I'm pretty happy with the new renderer, and I will put a new build online after tightening the few last bolts, probably in the first week of January. It's currently supporting all features that we needed from Cairo, with only a slightly better performance, but there's a lot more room for optimization and I now have complete control over what's going on. Hopefully we will be able to redirect all the CPU horsepower freed in the process to a nice DSP engine !
In the meantime I'm going to make a few posts about that vector graphics system, covering how I handle path stroking, filling, text rendering, and performance issues.
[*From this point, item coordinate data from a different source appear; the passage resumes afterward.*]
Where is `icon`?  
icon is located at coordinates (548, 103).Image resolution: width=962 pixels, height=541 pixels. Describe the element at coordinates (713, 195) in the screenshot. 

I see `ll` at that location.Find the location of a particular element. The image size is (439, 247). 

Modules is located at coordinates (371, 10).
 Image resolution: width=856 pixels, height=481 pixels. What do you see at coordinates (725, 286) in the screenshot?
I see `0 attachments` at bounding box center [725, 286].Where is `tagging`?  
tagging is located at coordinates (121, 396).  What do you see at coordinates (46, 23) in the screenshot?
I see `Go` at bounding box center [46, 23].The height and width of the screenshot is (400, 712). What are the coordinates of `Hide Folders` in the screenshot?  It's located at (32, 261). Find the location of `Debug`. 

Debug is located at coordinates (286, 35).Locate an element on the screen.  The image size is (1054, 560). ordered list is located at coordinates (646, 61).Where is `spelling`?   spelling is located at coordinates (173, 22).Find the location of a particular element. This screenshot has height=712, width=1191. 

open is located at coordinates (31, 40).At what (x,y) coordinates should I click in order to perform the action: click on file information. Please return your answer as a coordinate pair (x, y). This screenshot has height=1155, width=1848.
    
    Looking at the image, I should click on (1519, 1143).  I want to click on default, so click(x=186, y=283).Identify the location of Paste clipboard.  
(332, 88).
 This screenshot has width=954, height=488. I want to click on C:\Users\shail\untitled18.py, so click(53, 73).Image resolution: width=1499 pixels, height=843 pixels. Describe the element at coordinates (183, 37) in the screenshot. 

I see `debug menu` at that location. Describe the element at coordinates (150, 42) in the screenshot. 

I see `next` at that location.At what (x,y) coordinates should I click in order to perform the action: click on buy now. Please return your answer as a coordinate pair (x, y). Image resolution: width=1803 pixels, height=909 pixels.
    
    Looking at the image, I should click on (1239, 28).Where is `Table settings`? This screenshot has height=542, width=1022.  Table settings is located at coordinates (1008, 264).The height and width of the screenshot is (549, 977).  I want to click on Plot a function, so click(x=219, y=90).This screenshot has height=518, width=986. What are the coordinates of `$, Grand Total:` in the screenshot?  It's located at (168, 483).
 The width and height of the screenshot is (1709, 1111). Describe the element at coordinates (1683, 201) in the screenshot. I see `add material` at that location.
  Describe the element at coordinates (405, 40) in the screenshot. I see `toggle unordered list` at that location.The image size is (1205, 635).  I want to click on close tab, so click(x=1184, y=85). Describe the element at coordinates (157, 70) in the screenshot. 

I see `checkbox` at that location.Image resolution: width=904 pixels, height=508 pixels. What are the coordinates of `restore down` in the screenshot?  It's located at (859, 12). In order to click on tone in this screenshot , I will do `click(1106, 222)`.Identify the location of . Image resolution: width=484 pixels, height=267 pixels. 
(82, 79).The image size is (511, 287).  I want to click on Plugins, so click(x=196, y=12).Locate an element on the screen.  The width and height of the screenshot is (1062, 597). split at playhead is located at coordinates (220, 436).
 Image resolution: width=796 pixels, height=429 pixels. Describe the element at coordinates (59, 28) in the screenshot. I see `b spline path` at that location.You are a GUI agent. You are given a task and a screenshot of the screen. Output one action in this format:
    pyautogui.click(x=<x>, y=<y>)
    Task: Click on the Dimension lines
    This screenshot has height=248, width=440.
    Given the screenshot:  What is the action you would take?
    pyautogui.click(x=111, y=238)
Much like other 2D vector graphics libraries, Top's renderer is built around the concept of a graphics context, which holds some properties such as the current color, the line width, the font size, etc. and paints into a surface, typically a window. It also exposes an API to build a path consisting of connected segments and curves, and some drawing functions that draw the outline of the path or fill the area contained by it.

So the goal here is to take a path as input, and output a set of triangles to be sent to the GPU. Later, we could try to push more work load into the shaders, but for now that part is done in the CPU. In this post I will give an overview of the path construction and the stroking mechanism.

Constructing Paths

The path is defined as a list of path elements. I'm using a list_info structure much similar to linux linked lists, and I just embed a list_info member inside the structures I want to put in a list.

A path element can be of type MOVE_TO, which is used for the starting point, LINE_TO, which describes a straight line from the current point to the next point p, and CURVE_TO, which describe a cubic Bezier curve from the current point to the next point p using the two control points c1 and c2.

The points p, c1 and c2 are of type Point3H, which represent a 3D vector in homogeneous coordinates. Although our paths are really 2D, I kept it 3D internally in the event of me feeling the need to have a full 3D vector graphics system. That's rather unlikely for now, but it doesn't incur such a hit and operations can be nicely optimized with SIMD.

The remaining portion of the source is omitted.